[AIM OF THE EXERCISE]
Return each line, exactly as given, from the one containing "Viewport: 912px width, 394px" through the end of the entries below, and skip the rest.

=== DATASET EXCERPTS ===

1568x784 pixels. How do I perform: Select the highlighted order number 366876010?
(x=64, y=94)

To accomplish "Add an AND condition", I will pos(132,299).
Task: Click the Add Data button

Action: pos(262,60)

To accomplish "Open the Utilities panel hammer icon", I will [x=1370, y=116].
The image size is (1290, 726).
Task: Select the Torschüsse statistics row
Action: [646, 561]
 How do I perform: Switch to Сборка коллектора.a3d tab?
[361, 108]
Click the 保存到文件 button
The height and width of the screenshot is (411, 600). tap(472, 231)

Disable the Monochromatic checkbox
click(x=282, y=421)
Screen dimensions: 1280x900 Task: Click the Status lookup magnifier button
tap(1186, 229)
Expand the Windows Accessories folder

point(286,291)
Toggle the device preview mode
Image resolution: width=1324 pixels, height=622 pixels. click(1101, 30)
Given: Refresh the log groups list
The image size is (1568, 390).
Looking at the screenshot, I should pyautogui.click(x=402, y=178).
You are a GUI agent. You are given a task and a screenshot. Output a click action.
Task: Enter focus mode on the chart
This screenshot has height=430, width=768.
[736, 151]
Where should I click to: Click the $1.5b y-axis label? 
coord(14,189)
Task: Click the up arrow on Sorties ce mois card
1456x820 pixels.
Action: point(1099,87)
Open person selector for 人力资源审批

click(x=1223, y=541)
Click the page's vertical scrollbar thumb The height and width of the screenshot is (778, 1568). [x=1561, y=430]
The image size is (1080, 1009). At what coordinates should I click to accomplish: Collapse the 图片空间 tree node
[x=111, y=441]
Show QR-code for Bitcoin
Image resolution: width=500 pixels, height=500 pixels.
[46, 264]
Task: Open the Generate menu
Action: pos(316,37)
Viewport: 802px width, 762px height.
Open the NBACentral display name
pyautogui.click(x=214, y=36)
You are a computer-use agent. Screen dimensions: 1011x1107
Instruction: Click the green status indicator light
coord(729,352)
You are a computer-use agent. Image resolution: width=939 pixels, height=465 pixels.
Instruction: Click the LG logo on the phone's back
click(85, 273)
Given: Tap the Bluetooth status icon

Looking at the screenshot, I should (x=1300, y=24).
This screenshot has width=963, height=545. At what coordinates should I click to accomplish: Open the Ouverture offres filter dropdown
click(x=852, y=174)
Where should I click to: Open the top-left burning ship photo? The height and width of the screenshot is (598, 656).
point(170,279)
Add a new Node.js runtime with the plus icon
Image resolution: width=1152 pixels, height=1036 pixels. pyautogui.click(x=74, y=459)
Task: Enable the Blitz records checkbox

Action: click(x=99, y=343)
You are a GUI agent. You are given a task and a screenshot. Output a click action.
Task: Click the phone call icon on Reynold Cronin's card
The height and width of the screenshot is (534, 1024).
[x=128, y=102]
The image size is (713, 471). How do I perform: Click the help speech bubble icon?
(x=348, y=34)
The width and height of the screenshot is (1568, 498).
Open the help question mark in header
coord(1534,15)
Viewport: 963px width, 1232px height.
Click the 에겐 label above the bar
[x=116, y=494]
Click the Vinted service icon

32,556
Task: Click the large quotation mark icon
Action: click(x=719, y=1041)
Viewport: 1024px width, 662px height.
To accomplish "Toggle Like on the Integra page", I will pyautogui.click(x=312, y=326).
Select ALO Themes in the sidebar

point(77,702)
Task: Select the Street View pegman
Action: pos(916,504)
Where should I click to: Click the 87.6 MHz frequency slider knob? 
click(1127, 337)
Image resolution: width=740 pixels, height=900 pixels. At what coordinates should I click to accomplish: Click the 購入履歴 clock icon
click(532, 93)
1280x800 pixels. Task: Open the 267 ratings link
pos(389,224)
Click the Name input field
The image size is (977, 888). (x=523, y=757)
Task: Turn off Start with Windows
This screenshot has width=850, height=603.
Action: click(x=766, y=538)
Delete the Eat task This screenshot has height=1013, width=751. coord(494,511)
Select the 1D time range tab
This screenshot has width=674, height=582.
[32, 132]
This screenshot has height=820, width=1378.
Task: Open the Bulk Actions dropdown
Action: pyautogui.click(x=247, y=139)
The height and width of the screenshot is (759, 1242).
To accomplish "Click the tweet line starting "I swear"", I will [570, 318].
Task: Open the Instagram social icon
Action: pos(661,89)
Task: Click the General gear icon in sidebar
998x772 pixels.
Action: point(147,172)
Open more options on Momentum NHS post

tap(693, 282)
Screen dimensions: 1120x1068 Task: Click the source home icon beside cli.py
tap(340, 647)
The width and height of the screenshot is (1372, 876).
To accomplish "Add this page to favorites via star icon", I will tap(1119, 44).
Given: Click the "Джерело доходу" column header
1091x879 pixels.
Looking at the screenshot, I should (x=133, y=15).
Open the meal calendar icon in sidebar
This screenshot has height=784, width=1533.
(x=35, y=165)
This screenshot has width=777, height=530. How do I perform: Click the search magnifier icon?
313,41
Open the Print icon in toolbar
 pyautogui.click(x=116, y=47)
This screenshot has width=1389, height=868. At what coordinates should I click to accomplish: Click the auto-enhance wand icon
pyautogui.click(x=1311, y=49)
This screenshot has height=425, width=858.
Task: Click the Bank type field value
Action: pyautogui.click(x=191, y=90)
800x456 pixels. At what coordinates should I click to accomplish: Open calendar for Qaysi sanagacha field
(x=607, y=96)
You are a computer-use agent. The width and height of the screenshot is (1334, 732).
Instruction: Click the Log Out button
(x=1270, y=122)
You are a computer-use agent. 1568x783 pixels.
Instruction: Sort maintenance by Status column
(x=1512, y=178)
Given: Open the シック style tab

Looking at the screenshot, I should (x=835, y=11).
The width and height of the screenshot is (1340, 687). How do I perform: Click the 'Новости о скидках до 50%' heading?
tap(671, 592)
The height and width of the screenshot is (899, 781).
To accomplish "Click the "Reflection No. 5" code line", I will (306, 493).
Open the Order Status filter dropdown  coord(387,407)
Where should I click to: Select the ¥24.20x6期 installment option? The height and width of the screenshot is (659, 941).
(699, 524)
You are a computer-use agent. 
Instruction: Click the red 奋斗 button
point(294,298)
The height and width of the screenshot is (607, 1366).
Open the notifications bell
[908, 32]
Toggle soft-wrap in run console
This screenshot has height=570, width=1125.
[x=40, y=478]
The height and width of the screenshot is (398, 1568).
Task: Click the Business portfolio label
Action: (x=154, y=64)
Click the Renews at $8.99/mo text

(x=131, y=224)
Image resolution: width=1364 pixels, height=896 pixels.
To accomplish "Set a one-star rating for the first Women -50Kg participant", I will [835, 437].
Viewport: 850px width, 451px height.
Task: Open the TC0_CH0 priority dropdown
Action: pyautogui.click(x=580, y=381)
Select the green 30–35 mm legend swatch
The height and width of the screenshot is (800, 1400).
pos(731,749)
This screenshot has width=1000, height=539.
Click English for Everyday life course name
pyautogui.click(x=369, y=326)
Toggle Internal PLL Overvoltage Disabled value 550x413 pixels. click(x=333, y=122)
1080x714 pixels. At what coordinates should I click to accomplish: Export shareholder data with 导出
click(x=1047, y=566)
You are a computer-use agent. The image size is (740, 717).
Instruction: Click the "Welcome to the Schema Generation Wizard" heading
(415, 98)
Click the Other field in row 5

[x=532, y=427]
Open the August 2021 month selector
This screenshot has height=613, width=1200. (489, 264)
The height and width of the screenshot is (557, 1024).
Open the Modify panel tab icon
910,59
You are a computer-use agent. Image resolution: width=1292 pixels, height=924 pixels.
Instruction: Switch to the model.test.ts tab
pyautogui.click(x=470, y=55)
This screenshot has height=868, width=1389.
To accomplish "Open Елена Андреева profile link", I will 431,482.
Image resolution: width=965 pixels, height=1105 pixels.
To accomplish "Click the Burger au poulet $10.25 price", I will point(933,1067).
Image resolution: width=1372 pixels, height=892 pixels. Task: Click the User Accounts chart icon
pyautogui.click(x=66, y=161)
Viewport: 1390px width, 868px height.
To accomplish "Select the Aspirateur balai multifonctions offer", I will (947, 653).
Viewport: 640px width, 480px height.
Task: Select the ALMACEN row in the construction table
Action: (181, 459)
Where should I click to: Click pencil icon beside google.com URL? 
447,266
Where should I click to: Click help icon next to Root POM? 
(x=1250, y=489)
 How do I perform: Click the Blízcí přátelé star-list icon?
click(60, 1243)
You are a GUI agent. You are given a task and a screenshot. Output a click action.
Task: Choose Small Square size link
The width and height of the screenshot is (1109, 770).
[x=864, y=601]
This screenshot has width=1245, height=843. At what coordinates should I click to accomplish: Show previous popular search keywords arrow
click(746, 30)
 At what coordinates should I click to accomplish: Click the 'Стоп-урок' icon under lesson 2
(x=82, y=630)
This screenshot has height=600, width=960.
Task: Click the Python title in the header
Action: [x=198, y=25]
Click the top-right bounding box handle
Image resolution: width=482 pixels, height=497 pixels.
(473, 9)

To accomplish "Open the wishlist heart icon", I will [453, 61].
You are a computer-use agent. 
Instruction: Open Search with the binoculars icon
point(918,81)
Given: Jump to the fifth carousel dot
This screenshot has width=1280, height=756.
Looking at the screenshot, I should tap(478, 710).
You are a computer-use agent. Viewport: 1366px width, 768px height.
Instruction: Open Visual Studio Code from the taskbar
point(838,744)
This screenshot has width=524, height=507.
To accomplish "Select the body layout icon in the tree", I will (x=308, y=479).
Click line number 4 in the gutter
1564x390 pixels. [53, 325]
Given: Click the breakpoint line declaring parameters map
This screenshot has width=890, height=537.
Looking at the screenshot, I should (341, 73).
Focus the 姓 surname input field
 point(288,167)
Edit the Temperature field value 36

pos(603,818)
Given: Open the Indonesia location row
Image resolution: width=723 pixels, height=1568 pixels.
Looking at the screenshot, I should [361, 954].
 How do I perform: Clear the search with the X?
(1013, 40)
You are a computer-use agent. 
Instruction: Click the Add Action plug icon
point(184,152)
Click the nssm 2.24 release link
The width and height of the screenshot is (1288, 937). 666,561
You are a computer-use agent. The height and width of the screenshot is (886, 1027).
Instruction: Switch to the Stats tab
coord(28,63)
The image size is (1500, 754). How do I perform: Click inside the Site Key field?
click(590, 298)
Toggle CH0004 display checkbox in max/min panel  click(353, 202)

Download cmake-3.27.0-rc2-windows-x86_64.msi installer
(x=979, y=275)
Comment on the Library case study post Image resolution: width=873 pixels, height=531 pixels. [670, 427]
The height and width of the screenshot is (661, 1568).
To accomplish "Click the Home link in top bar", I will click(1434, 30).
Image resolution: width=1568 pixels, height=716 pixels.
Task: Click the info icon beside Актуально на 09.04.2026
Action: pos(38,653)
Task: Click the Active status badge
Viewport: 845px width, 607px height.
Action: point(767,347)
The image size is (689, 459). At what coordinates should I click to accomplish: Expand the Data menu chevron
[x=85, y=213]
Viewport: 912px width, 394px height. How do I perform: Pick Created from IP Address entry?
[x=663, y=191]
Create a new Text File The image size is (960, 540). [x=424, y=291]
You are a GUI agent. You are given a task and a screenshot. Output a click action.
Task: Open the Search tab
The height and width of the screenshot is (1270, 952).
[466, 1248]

===

[ANSWER AREA]
Viewport: 912px width, 394px height. How do I perform: Pick Created from IP Address entry?
[x=663, y=191]
Create a new Text File The image size is (960, 540). [x=424, y=291]
You are a GUI agent. You are given a task and a screenshot. Output a click action.
Task: Open the Search tab
The height and width of the screenshot is (1270, 952).
[466, 1248]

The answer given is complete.